START Exercise data
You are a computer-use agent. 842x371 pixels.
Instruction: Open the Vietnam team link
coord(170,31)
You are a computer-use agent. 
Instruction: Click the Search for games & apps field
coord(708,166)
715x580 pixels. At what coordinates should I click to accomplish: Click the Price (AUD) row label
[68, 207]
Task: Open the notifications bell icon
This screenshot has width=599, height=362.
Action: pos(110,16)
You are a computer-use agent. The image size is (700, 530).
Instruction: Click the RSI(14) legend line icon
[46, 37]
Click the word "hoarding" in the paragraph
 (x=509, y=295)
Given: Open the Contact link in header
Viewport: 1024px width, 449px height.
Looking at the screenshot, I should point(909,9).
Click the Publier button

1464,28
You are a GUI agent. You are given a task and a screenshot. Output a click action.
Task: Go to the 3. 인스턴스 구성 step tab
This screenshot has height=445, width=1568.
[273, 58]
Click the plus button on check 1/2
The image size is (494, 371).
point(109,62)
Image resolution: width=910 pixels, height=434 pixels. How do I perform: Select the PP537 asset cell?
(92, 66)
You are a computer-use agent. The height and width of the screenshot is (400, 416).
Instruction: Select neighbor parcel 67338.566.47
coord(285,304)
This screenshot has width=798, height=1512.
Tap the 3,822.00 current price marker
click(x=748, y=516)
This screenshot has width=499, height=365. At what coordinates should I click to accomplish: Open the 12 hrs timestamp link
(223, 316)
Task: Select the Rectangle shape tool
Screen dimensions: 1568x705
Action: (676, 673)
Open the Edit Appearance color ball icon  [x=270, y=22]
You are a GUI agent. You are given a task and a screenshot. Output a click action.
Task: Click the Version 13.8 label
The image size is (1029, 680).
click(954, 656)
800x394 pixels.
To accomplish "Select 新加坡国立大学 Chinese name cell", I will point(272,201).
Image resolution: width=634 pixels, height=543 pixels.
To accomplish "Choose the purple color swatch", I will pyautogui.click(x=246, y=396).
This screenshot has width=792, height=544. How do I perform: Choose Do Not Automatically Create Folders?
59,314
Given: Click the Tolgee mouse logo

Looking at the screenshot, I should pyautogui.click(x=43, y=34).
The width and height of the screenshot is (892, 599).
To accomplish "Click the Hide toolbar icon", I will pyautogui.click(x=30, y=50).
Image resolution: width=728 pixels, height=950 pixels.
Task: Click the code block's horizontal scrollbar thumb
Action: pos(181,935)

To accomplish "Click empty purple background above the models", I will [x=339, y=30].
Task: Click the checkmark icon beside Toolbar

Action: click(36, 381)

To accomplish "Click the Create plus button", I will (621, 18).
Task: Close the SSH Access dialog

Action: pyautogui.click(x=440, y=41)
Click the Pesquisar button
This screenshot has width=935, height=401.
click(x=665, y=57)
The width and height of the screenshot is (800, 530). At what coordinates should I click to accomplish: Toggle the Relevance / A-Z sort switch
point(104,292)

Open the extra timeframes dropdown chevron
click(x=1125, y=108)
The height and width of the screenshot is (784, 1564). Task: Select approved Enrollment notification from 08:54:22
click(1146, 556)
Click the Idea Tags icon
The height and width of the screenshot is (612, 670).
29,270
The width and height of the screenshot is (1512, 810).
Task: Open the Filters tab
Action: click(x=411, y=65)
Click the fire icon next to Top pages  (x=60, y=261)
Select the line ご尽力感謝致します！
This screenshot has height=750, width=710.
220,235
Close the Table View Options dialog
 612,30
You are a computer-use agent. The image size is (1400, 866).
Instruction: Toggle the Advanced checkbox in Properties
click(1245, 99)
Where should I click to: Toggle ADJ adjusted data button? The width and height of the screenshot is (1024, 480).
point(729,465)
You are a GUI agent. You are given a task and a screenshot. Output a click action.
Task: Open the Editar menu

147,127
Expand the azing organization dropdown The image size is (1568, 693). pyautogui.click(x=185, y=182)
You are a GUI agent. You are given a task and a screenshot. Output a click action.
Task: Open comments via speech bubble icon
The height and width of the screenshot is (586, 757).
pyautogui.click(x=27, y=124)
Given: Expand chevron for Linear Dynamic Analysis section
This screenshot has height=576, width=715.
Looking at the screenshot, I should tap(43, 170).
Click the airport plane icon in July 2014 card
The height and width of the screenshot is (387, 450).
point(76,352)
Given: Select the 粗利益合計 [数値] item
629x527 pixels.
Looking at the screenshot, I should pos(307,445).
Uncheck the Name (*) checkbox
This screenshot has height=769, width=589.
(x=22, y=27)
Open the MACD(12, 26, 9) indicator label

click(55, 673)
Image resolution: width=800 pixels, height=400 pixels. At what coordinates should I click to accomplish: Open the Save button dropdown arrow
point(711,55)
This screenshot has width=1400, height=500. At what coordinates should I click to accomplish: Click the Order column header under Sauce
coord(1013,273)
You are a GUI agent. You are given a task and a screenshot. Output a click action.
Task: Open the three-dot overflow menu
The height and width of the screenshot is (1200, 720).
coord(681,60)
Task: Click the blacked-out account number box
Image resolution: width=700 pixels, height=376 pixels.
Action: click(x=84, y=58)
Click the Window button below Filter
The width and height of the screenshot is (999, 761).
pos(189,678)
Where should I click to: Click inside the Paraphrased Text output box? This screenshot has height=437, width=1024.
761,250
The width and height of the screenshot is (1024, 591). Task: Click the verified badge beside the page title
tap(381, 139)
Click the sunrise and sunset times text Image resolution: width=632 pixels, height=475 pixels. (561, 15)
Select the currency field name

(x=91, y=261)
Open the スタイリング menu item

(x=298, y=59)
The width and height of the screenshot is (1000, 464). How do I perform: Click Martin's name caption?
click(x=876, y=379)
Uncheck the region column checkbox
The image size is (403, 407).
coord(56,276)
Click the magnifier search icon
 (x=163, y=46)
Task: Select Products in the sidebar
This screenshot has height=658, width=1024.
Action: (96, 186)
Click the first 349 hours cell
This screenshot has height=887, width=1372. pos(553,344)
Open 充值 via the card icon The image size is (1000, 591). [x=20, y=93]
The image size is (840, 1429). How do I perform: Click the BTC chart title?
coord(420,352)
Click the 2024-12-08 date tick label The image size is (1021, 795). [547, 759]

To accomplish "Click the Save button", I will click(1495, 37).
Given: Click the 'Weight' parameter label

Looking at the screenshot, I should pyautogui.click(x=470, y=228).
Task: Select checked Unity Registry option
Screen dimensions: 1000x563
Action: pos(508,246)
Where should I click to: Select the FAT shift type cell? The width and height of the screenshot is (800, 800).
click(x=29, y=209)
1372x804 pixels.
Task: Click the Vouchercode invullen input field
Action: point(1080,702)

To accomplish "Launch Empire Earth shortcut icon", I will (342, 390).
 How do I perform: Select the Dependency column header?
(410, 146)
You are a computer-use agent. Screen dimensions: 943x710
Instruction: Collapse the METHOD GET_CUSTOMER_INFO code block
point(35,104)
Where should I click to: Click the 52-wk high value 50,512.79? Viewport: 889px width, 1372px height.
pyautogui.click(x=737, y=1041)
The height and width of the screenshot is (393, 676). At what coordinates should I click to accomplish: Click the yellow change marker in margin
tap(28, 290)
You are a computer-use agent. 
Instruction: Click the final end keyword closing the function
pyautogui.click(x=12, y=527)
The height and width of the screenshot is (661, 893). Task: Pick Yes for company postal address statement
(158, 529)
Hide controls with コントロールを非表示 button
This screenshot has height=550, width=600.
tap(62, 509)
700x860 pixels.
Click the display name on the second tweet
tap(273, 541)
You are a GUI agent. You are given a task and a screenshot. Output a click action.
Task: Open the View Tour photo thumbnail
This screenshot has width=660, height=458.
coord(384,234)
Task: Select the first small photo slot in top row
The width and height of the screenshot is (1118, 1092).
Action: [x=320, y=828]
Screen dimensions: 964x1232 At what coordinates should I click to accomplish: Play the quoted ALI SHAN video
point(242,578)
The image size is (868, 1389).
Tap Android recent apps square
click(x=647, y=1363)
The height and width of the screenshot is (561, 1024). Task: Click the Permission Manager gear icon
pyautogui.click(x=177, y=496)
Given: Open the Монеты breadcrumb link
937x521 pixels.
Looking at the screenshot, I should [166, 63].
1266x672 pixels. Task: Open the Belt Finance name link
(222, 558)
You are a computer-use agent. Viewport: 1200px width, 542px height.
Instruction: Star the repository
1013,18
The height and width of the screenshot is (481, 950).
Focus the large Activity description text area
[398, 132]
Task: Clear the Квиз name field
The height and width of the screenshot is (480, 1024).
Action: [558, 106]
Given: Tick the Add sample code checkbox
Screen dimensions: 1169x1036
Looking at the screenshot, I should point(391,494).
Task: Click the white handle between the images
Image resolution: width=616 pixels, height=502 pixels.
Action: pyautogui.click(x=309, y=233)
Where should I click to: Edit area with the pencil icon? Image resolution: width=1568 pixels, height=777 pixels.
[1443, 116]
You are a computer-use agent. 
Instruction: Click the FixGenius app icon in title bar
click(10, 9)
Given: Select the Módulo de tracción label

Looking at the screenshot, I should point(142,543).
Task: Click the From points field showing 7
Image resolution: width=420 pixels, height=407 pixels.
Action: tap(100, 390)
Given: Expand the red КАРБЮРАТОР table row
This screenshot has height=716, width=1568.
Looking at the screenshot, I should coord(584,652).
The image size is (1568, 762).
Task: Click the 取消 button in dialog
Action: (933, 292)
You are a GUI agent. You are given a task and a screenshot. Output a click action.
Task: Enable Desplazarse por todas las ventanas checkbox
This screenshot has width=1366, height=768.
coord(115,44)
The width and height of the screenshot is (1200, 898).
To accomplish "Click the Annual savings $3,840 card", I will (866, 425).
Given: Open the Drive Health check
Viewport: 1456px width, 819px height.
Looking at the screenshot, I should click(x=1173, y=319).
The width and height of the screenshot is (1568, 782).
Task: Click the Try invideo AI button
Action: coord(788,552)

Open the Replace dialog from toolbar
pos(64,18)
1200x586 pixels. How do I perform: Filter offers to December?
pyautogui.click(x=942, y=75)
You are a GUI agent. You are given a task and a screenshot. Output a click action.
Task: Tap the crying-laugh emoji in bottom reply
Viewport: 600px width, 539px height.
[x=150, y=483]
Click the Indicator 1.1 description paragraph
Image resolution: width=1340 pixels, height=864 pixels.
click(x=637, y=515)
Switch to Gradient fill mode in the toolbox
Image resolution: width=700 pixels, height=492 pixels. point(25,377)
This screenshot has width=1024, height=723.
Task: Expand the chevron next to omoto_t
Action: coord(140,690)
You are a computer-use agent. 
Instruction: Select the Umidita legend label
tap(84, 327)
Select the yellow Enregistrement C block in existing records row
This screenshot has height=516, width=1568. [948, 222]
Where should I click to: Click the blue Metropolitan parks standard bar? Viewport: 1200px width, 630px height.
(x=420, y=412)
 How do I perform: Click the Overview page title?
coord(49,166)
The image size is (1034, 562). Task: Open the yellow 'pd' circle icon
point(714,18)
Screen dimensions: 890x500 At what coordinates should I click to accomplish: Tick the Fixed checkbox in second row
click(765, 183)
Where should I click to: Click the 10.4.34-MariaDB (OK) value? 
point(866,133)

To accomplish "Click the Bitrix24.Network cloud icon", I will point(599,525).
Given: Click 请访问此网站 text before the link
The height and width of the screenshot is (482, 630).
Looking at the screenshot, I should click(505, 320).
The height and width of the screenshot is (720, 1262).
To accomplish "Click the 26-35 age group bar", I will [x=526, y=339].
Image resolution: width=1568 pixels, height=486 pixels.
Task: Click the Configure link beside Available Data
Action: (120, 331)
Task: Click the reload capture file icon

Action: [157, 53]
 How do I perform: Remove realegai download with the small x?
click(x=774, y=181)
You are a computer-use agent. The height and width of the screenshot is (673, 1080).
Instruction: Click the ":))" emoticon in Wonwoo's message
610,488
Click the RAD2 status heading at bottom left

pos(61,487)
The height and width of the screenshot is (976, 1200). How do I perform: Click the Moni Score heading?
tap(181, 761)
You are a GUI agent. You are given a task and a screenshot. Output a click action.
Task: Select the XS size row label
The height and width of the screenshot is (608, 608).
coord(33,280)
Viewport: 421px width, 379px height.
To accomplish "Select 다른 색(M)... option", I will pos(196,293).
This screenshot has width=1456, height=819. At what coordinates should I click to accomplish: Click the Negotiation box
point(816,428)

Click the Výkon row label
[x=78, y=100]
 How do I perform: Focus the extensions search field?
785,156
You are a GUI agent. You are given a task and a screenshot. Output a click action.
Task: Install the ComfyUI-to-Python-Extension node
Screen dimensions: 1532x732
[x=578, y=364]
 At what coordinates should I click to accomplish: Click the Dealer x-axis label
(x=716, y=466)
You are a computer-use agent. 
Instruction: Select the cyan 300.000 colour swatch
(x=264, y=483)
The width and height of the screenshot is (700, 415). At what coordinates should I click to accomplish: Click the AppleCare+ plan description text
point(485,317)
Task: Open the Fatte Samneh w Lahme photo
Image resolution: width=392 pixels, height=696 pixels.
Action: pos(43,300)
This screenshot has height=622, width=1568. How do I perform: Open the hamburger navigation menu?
END Exercise data
▶ [Task to complete]:
Set down exactly the lines that begin the records and continue through the line bearing "This screenshot has width=798, height=1512."; include both ends.

▶ [Task answer]:
You are a computer-use agent. 842x371 pixels.
Instruction: Open the Vietnam team link
coord(170,31)
You are a computer-use agent. 
Instruction: Click the Search for games & apps field
coord(708,166)
715x580 pixels. At what coordinates should I click to accomplish: Click the Price (AUD) row label
[68, 207]
Task: Open the notifications bell icon
This screenshot has width=599, height=362.
Action: pos(110,16)
You are a computer-use agent. The image size is (700, 530).
Instruction: Click the RSI(14) legend line icon
[46, 37]
Click the word "hoarding" in the paragraph
 (x=509, y=295)
Given: Open the Contact link in header
Viewport: 1024px width, 449px height.
Looking at the screenshot, I should point(909,9).
Click the Publier button

1464,28
You are a GUI agent. You are given a task and a screenshot. Output a click action.
Task: Go to the 3. 인스턴스 구성 step tab
This screenshot has height=445, width=1568.
[273, 58]
Click the plus button on check 1/2
The image size is (494, 371).
point(109,62)
Image resolution: width=910 pixels, height=434 pixels. How do I perform: Select the PP537 asset cell?
(92, 66)
You are a computer-use agent. The height and width of the screenshot is (400, 416).
Instruction: Select neighbor parcel 67338.566.47
coord(285,304)
This screenshot has width=798, height=1512.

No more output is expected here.